Ca y 'est c'est fait. Le premier génome synthétique d'une bactérie vient d'être créé. Oh bien sûr, ne vous inquiétez pas, nous sommes encore loin d'un frankenstein puisqu'il s'agit là du plus petit génome connu contenant 580 gènes, à comparer aux 36 000 gènes humains. Mais la nouvelle scientifique, si elle peut poser des questions étiques, permet d'envisager néanmoins à moyen terme la synthétisation de bio-carburant ou d'envisager le traitement biologique de déchets toxiques.

Cette recherche "représente la deuxième de trois étapes vers la création d'un organisme vivant entièrement artificiel", précise Dan Gibson, principal auteur de cette étude à laquelle a également participé Craig Venter, fondateur de l'Institut et pionnier controversé des biotechnologies.

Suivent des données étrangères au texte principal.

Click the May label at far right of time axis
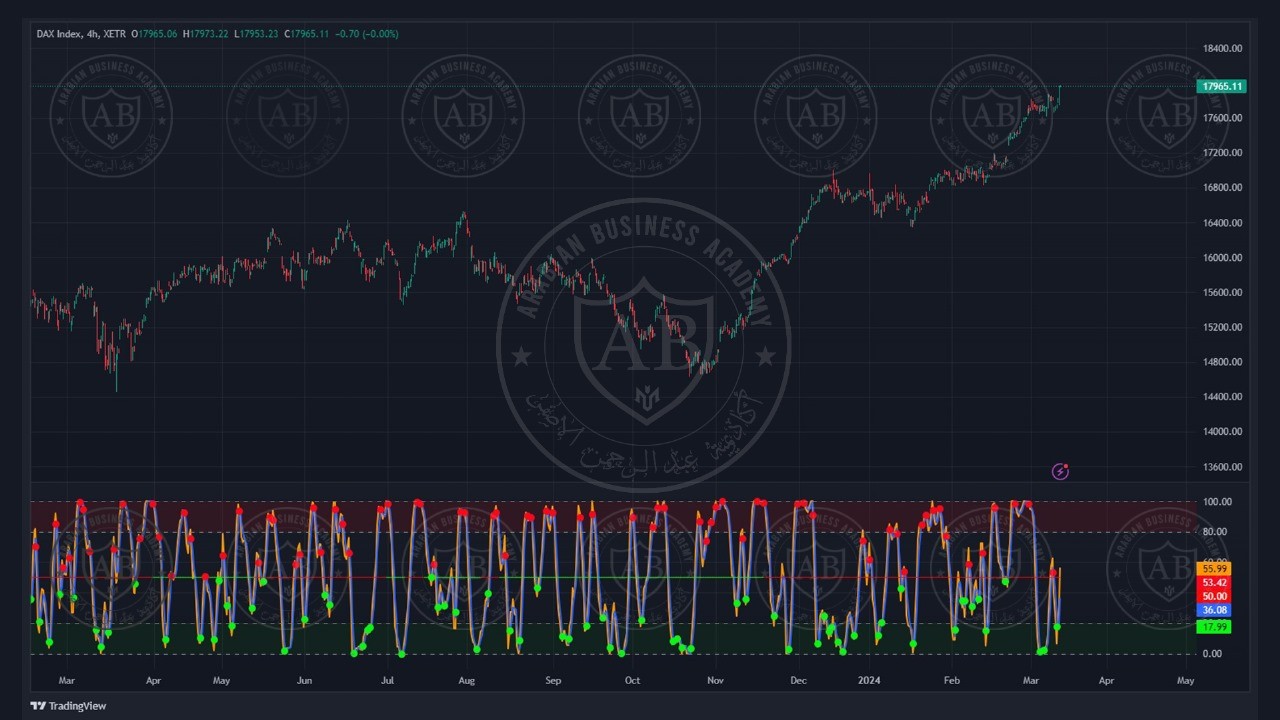Image resolution: width=1280 pixels, height=720 pixels. point(1185,681)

"Ceci est une avancée enthousiasmante pour nos chercheurs et cette discipline", se réjouit Dan Gibson, principal auteur de ces travaux auxquels a participé Craig Venter, fondateur de l'Institut et pionnier controversé des biotechnologies.

"Toutefois nous continuons à travailler vers le but ultime d'insérer un chromosome synthétique dans une cellule et d'amorcer ainsi la création du premier organisme artificiel", ajoute-t-il.